Copy the closing run of lines, from the one with "This screenshot has height=615, width=637." through the last line of the listing, exactly and without any pictures.
==== TASK MATERIAL
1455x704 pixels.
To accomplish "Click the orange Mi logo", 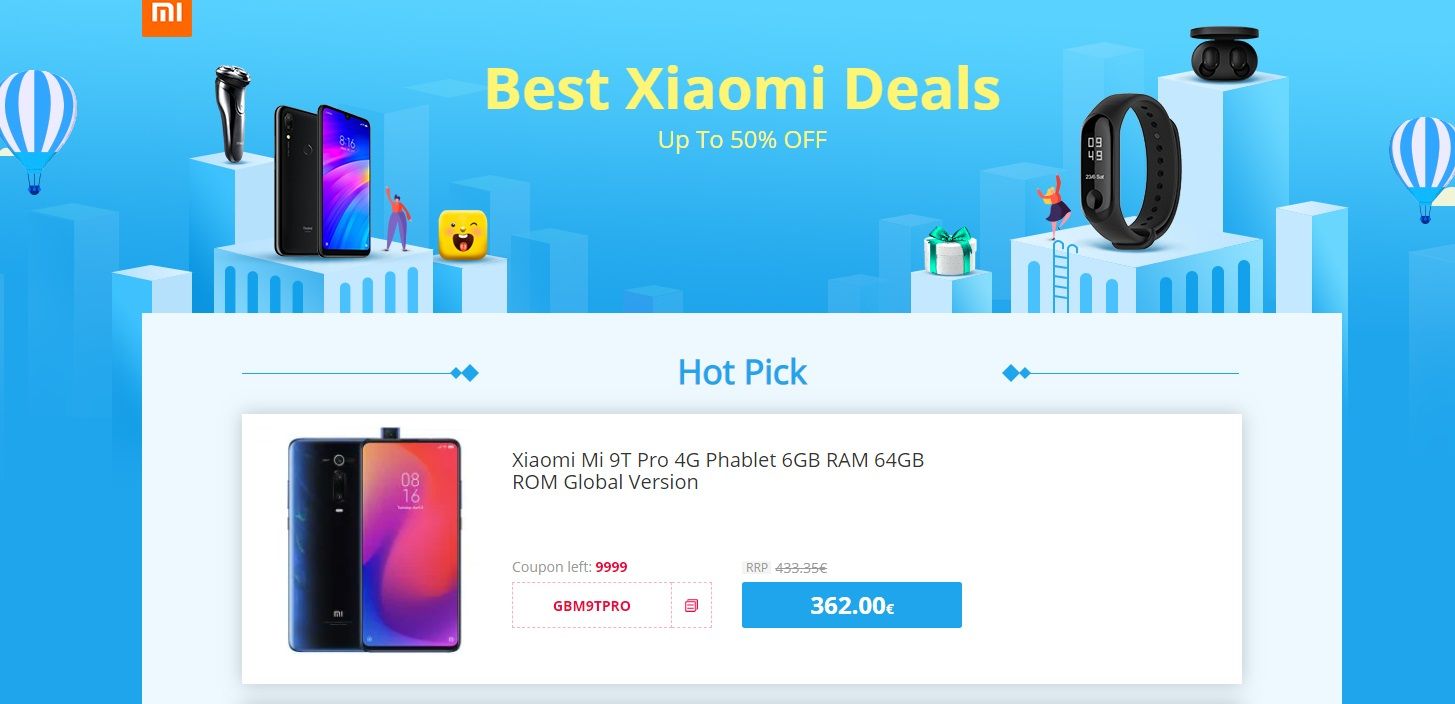I will tap(166, 18).
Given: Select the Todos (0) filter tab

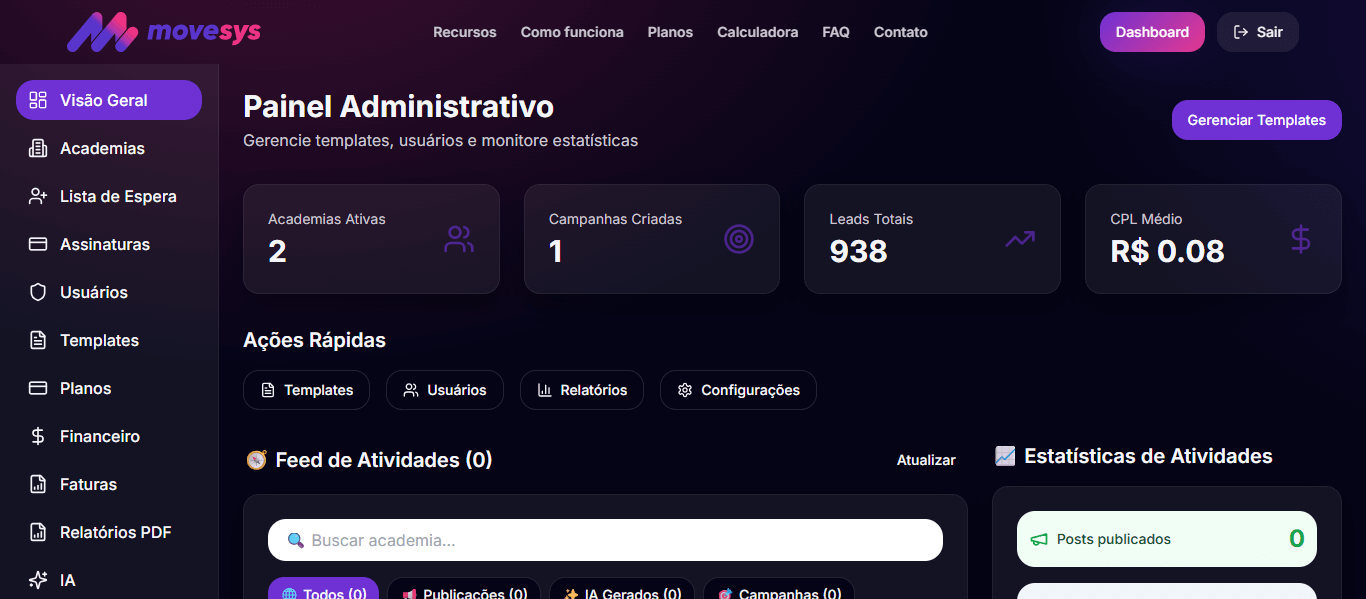Looking at the screenshot, I should tap(323, 591).
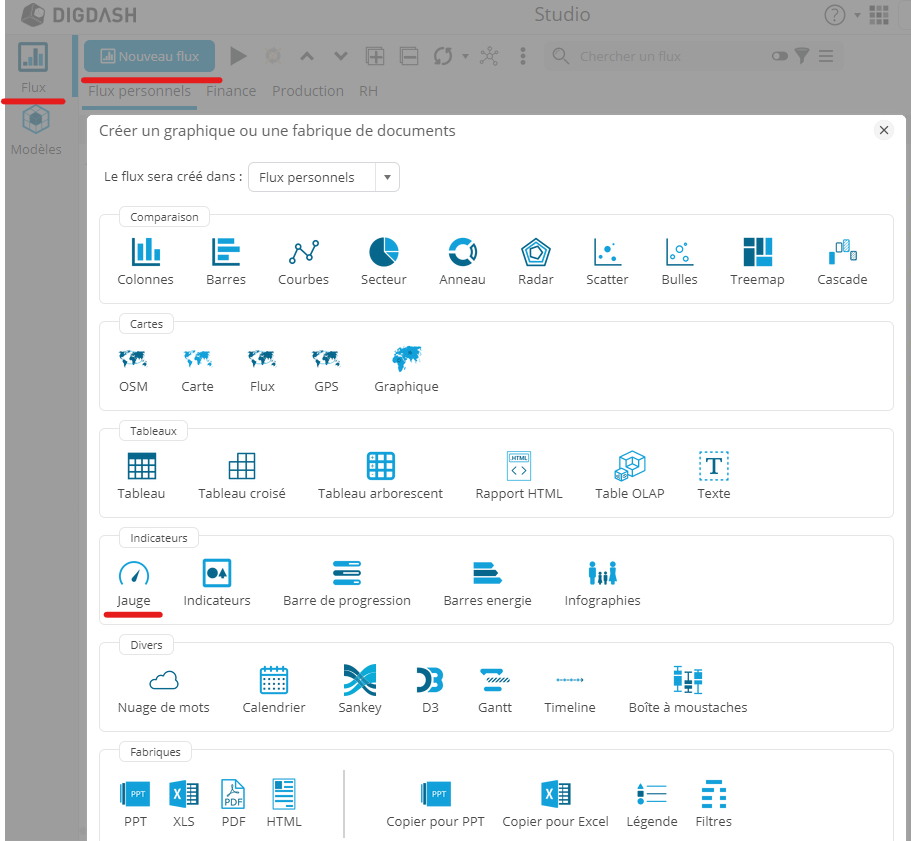911x841 pixels.
Task: Select the Radar chart icon
Action: point(536,252)
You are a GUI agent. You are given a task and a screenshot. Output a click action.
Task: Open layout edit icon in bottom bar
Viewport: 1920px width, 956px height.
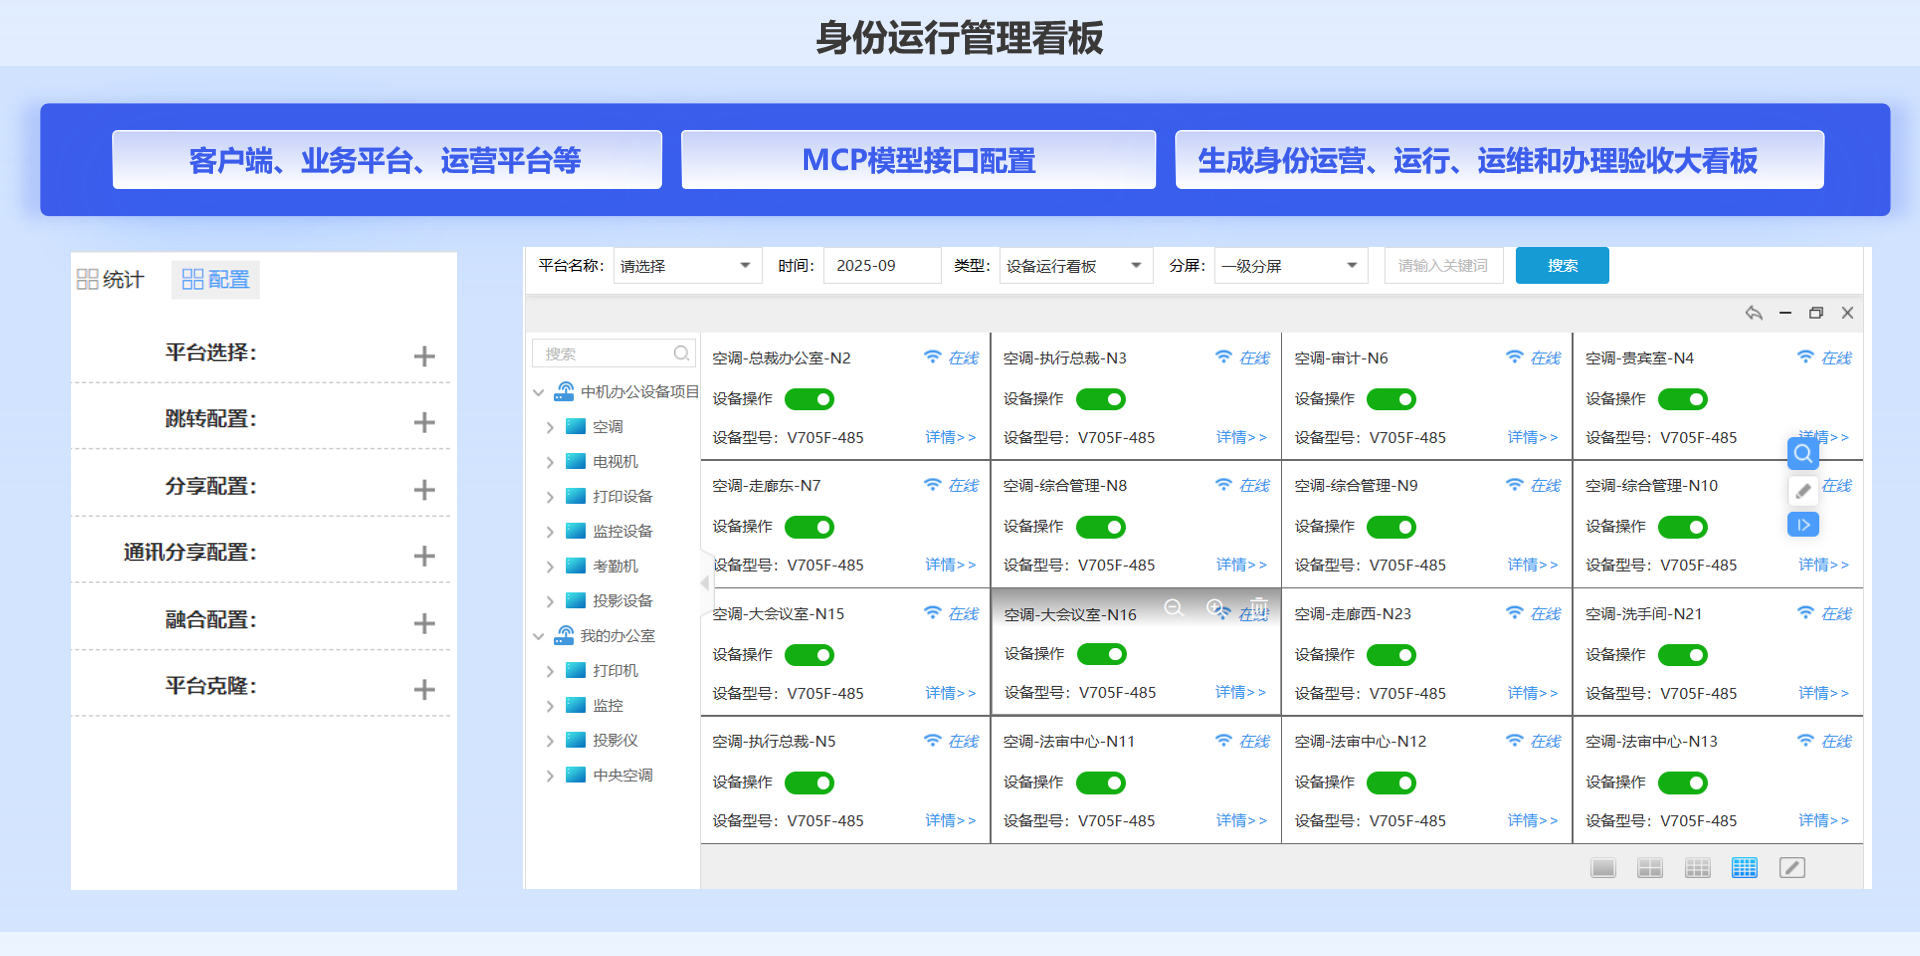[x=1791, y=868]
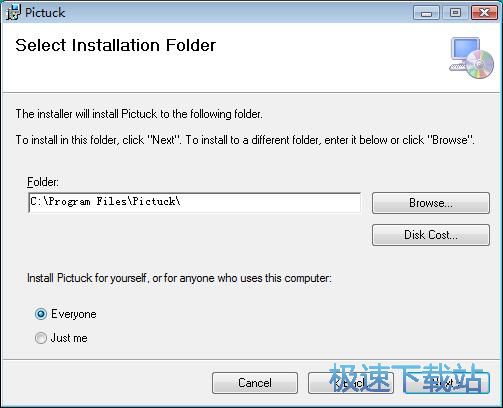Screen dimensions: 503x408
Task: Close the Pictuck installer window
Action: click(x=484, y=13)
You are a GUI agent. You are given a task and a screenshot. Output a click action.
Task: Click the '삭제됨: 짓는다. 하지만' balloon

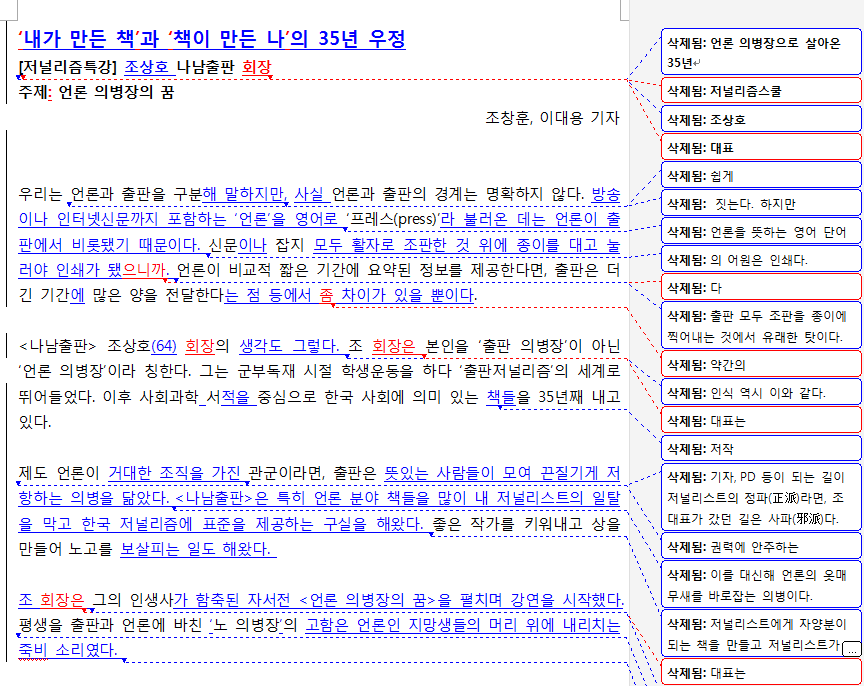(758, 202)
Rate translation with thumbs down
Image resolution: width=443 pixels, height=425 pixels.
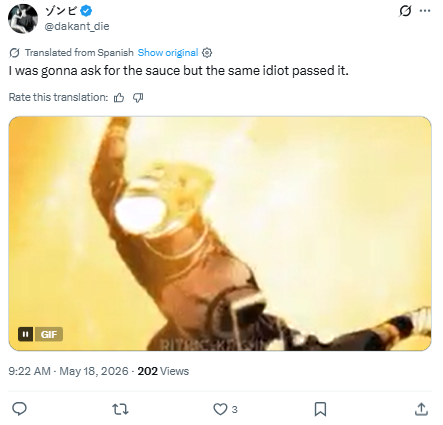[138, 97]
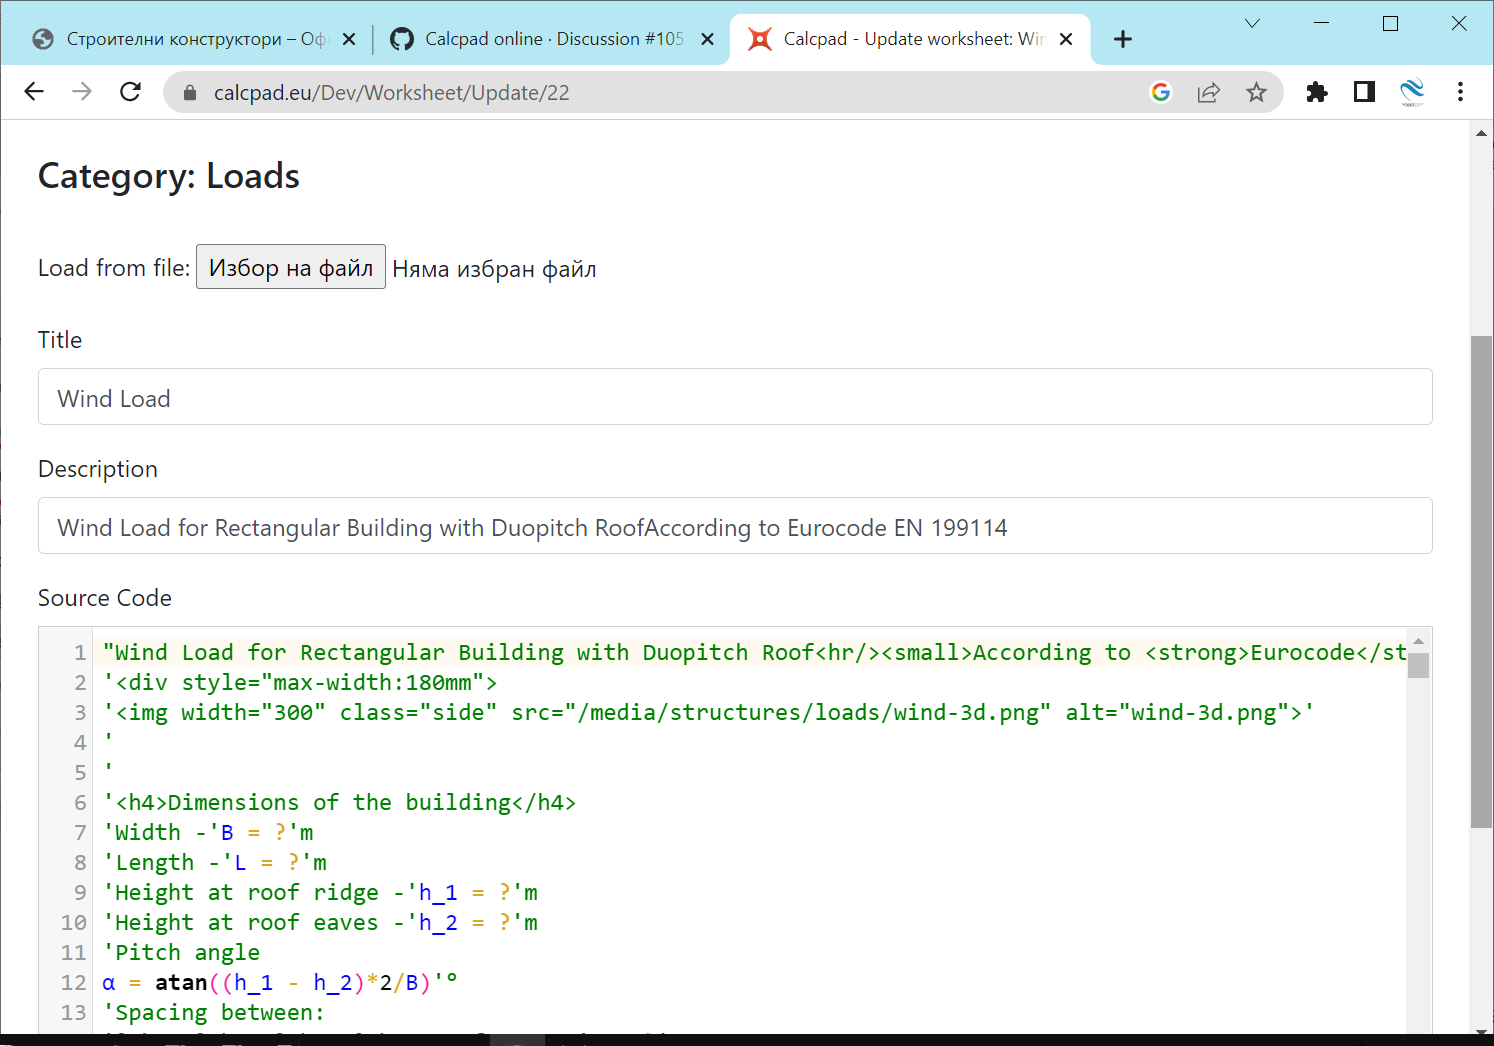Click the forward navigation arrow

point(81,92)
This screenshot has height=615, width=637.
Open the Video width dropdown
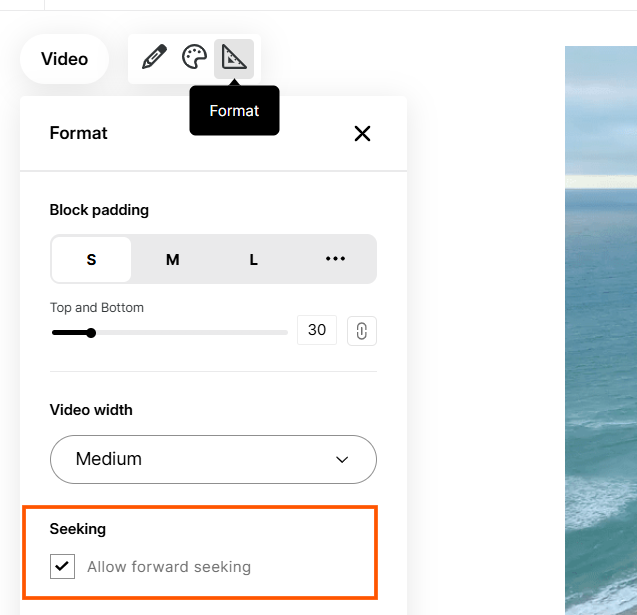point(213,459)
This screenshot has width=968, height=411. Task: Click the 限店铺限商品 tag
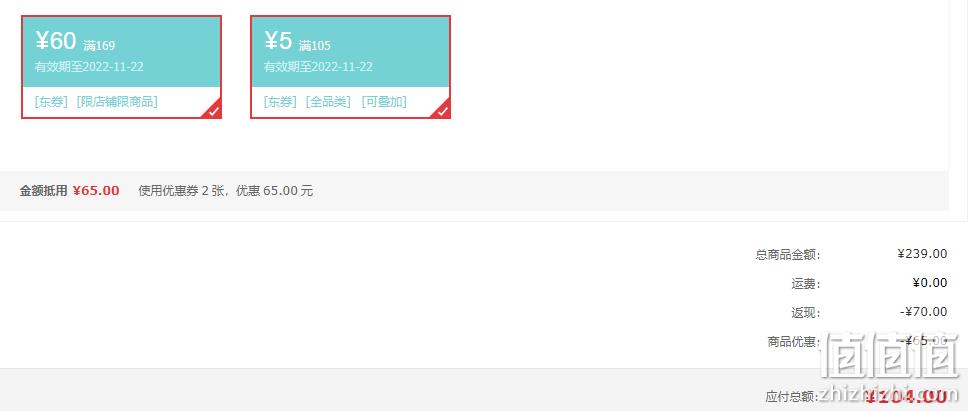117,102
========
ANSWER FOR THIS EXERCISE =
This screenshot has height=615, width=637.
Open the Video width dropdown
point(213,459)
This screenshot has width=968, height=411. Task: Click the 限店铺限商品 tag
117,102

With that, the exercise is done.